— EXERCISE AIM —
Please reproduce every one of the following records without changing a single character.

— SUPPLIED INFORMATION —
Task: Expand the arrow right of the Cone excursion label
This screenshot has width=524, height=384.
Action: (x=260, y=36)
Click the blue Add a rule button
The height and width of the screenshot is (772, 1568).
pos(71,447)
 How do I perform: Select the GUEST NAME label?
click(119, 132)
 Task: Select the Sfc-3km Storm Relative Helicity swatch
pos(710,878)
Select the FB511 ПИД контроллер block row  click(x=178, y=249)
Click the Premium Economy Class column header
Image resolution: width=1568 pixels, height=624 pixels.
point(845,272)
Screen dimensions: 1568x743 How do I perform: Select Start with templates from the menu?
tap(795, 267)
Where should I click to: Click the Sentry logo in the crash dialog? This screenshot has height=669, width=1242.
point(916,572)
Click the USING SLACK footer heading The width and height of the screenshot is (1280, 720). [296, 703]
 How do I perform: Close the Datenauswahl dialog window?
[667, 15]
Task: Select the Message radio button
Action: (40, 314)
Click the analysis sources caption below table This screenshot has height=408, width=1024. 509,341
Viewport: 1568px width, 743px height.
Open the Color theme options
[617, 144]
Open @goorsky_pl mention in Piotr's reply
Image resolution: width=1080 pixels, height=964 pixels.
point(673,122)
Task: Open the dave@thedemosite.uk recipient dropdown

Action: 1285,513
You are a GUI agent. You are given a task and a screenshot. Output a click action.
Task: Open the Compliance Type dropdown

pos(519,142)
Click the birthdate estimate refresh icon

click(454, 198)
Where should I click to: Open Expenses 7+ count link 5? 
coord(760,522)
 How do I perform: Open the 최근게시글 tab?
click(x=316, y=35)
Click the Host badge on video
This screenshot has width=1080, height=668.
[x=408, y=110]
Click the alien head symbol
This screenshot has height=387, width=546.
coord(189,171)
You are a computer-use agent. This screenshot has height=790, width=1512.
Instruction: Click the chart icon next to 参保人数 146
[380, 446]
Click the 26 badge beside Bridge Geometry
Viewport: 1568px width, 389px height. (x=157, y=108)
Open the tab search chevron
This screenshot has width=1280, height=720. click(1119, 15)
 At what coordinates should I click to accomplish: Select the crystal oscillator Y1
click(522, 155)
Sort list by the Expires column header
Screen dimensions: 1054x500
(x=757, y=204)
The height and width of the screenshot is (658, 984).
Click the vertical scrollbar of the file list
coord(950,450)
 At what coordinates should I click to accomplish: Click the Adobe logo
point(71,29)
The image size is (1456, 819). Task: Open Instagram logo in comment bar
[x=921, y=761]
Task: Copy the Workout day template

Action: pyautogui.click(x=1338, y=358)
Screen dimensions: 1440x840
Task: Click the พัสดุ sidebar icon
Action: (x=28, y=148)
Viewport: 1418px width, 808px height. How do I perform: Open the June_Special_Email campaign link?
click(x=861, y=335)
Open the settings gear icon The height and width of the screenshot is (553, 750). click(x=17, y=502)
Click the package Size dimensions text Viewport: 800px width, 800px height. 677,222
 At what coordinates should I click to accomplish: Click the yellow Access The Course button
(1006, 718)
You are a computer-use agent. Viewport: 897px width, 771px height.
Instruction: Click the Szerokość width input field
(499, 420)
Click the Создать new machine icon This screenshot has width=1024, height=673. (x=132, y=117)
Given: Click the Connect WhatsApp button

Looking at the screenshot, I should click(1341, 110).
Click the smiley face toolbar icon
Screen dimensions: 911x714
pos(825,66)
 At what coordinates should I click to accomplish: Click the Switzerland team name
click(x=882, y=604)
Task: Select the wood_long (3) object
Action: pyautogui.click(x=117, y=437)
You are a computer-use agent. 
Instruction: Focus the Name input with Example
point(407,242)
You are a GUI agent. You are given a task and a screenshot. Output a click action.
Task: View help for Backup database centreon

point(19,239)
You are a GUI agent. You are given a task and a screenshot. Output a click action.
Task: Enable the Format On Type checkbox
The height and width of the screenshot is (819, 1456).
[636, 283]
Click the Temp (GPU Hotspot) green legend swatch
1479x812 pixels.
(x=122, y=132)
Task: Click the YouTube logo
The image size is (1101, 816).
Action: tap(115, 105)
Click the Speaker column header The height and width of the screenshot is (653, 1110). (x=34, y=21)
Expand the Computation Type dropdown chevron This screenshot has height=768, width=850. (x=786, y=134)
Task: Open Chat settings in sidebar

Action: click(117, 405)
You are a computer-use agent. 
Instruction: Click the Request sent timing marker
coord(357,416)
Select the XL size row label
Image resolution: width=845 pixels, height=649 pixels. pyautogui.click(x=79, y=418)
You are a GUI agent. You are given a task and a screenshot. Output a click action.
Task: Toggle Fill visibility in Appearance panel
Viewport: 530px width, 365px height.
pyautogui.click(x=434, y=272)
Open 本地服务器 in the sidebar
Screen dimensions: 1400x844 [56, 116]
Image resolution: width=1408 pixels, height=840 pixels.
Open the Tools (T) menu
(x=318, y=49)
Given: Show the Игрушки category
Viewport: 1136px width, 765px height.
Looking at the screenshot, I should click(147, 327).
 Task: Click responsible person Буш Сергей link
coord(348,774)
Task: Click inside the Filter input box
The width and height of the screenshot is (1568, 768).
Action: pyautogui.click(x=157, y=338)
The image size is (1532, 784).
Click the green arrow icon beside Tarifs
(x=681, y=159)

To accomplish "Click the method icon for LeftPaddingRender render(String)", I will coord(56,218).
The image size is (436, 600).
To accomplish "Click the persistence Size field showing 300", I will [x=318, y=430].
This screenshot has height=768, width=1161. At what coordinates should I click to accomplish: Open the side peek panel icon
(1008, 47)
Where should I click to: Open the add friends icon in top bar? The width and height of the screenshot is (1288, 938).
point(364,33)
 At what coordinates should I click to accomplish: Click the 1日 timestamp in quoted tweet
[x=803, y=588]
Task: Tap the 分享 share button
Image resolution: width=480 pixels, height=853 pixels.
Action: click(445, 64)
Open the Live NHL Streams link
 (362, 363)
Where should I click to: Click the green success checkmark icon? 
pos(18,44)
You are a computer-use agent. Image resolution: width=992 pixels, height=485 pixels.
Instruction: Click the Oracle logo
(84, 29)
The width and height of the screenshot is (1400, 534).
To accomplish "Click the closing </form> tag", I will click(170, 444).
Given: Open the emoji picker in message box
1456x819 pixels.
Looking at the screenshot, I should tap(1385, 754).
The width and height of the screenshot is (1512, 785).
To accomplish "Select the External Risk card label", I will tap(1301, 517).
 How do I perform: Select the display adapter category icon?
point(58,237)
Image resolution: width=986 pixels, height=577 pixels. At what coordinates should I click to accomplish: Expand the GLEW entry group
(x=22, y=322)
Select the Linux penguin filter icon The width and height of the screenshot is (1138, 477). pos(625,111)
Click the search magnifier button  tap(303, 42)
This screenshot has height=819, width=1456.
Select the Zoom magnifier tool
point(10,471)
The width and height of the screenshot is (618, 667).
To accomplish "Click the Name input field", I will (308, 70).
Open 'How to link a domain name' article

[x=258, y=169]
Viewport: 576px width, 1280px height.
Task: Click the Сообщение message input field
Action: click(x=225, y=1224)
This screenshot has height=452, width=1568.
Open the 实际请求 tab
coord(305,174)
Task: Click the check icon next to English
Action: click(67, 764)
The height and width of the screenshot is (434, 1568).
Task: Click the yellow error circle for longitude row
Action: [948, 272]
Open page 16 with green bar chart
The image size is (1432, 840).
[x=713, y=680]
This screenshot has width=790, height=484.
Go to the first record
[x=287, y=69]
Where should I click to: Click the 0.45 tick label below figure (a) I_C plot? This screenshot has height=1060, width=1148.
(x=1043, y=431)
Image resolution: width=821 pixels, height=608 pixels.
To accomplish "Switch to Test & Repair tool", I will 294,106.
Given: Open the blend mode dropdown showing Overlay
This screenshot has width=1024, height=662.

— EXERCISE OUTPUT —
Task: Expand the arrow right of the Cone excursion label
This screenshot has width=524, height=384.
Action: (x=260, y=36)
Click the blue Add a rule button
The height and width of the screenshot is (772, 1568).
pos(71,447)
 How do I perform: Select the GUEST NAME label?
click(119, 132)
 Task: Select the Sfc-3km Storm Relative Helicity swatch
pos(710,878)
Select the FB511 ПИД контроллер block row  click(x=178, y=249)
Click the Premium Economy Class column header
Image resolution: width=1568 pixels, height=624 pixels.
point(845,272)
Screen dimensions: 1568x743 How do I perform: Select Start with templates from the menu?
tap(795, 267)
Where should I click to: Click the Sentry logo in the crash dialog? This screenshot has height=669, width=1242.
point(916,572)
Click the USING SLACK footer heading The width and height of the screenshot is (1280, 720). [296, 703]
 How do I perform: Close the Datenauswahl dialog window?
[667, 15]
Task: Select the Message radio button
Action: (40, 314)
Click the analysis sources caption below table This screenshot has height=408, width=1024. 509,341
Viewport: 1568px width, 743px height.
Open the Color theme options
[617, 144]
Open @goorsky_pl mention in Piotr's reply
Image resolution: width=1080 pixels, height=964 pixels.
point(673,122)
Task: Open the dave@thedemosite.uk recipient dropdown

Action: 1285,513
You are a GUI agent. You are given a task and a screenshot. Output a click action.
Task: Open the Compliance Type dropdown

pos(519,142)
Click the birthdate estimate refresh icon

click(454, 198)
Where should I click to: Open Expenses 7+ count link 5? 
coord(760,522)
 How do I perform: Open the 최근게시글 tab?
click(x=316, y=35)
Click the Host badge on video
This screenshot has width=1080, height=668.
[x=408, y=110]
Click the alien head symbol
This screenshot has height=387, width=546.
coord(189,171)
You are a computer-use agent. This screenshot has height=790, width=1512.
Instruction: Click the chart icon next to 参保人数 146
[380, 446]
Click the 26 badge beside Bridge Geometry
Viewport: 1568px width, 389px height. (x=157, y=108)
Open the tab search chevron
This screenshot has width=1280, height=720. click(1119, 15)
 At what coordinates should I click to accomplish: Select the crystal oscillator Y1
click(522, 155)
Sort list by the Expires column header
Screen dimensions: 1054x500
(x=757, y=204)
The height and width of the screenshot is (658, 984).
Click the vertical scrollbar of the file list
coord(950,450)
 At what coordinates should I click to accomplish: Click the Adobe logo
point(71,29)
The image size is (1456, 819). Task: Open Instagram logo in comment bar
[x=921, y=761]
Task: Copy the Workout day template

Action: pyautogui.click(x=1338, y=358)
Screen dimensions: 1440x840
Task: Click the พัสดุ sidebar icon
Action: (x=28, y=148)
Viewport: 1418px width, 808px height. How do I perform: Open the June_Special_Email campaign link?
click(x=861, y=335)
Open the settings gear icon The height and width of the screenshot is (553, 750). click(x=17, y=502)
Click the package Size dimensions text Viewport: 800px width, 800px height. 677,222
 At what coordinates should I click to accomplish: Click the yellow Access The Course button
(1006, 718)
You are a computer-use agent. Viewport: 897px width, 771px height.
Instruction: Click the Szerokość width input field
(499, 420)
Click the Создать new machine icon This screenshot has width=1024, height=673. (x=132, y=117)
Given: Click the Connect WhatsApp button

Looking at the screenshot, I should click(1341, 110).
Click the smiley face toolbar icon
Screen dimensions: 911x714
pos(825,66)
 At what coordinates should I click to accomplish: Click the Switzerland team name
click(x=882, y=604)
Task: Select the wood_long (3) object
Action: pyautogui.click(x=117, y=437)
You are a computer-use agent. 
Instruction: Focus the Name input with Example
point(407,242)
You are a GUI agent. You are given a task and a screenshot. Output a click action.
Task: View help for Backup database centreon

point(19,239)
You are a GUI agent. You are given a task and a screenshot. Output a click action.
Task: Enable the Format On Type checkbox
The height and width of the screenshot is (819, 1456).
[636, 283]
Click the Temp (GPU Hotspot) green legend swatch
1479x812 pixels.
(x=122, y=132)
Task: Click the YouTube logo
The image size is (1101, 816).
Action: tap(115, 105)
Click the Speaker column header The height and width of the screenshot is (653, 1110). (x=34, y=21)
Expand the Computation Type dropdown chevron This screenshot has height=768, width=850. (x=786, y=134)
Task: Open Chat settings in sidebar

Action: click(117, 405)
You are a computer-use agent. 
Instruction: Click the Request sent timing marker
coord(357,416)
Select the XL size row label
Image resolution: width=845 pixels, height=649 pixels. pyautogui.click(x=79, y=418)
You are a GUI agent. You are given a task and a screenshot. Output a click action.
Task: Toggle Fill visibility in Appearance panel
Viewport: 530px width, 365px height.
pyautogui.click(x=434, y=272)
Open 本地服务器 in the sidebar
Screen dimensions: 1400x844 [56, 116]
Image resolution: width=1408 pixels, height=840 pixels.
Open the Tools (T) menu
(x=318, y=49)
Given: Show the Игрушки category
Viewport: 1136px width, 765px height.
Looking at the screenshot, I should click(147, 327).
 Task: Click responsible person Буш Сергей link
coord(348,774)
Task: Click inside the Filter input box
The width and height of the screenshot is (1568, 768).
Action: pyautogui.click(x=157, y=338)
The image size is (1532, 784).
Click the green arrow icon beside Tarifs
(x=681, y=159)

To accomplish "Click the method icon for LeftPaddingRender render(String)", I will coord(56,218).
The image size is (436, 600).
To accomplish "Click the persistence Size field showing 300", I will [x=318, y=430].
This screenshot has height=768, width=1161. At what coordinates should I click to accomplish: Open the side peek panel icon
(1008, 47)
Where should I click to: Open the add friends icon in top bar? The width and height of the screenshot is (1288, 938).
point(364,33)
 At what coordinates should I click to accomplish: Click the 1日 timestamp in quoted tweet
[x=803, y=588]
Task: Tap the 分享 share button
Image resolution: width=480 pixels, height=853 pixels.
Action: click(445, 64)
Open the Live NHL Streams link
 (362, 363)
Where should I click to: Click the green success checkmark icon? 
pos(18,44)
You are a computer-use agent. Image resolution: width=992 pixels, height=485 pixels.
Instruction: Click the Oracle logo
(84, 29)
The width and height of the screenshot is (1400, 534).
To accomplish "Click the closing </form> tag", I will click(170, 444).
Given: Open the emoji picker in message box
1456x819 pixels.
Looking at the screenshot, I should tap(1385, 754).
The width and height of the screenshot is (1512, 785).
To accomplish "Select the External Risk card label", I will tap(1301, 517).
 How do I perform: Select the display adapter category icon?
point(58,237)
Image resolution: width=986 pixels, height=577 pixels. At what coordinates should I click to accomplish: Expand the GLEW entry group
(x=22, y=322)
Select the Linux penguin filter icon The width and height of the screenshot is (1138, 477). pos(625,111)
Click the search magnifier button  tap(303, 42)
This screenshot has height=819, width=1456.
Select the Zoom magnifier tool
point(10,471)
The width and height of the screenshot is (618, 667).
To accomplish "Click the Name input field", I will (308, 70).
Open 'How to link a domain name' article

[x=258, y=169]
Viewport: 576px width, 1280px height.
Task: Click the Сообщение message input field
Action: click(x=225, y=1224)
This screenshot has height=452, width=1568.
Open the 实际请求 tab
coord(305,174)
Task: Click the check icon next to English
Action: click(67, 764)
The height and width of the screenshot is (434, 1568).
Task: Click the yellow error circle for longitude row
Action: [948, 272]
Open page 16 with green bar chart
The image size is (1432, 840).
[x=713, y=680]
This screenshot has width=790, height=484.
Go to the first record
[x=287, y=69]
Where should I click to: Click the 0.45 tick label below figure (a) I_C plot? This screenshot has height=1060, width=1148.
(x=1043, y=431)
Image resolution: width=821 pixels, height=608 pixels.
To accomplish "Switch to Test & Repair tool", I will 294,106.
Given: Open the blend mode dropdown showing Overlay
This screenshot has width=1024, height=662.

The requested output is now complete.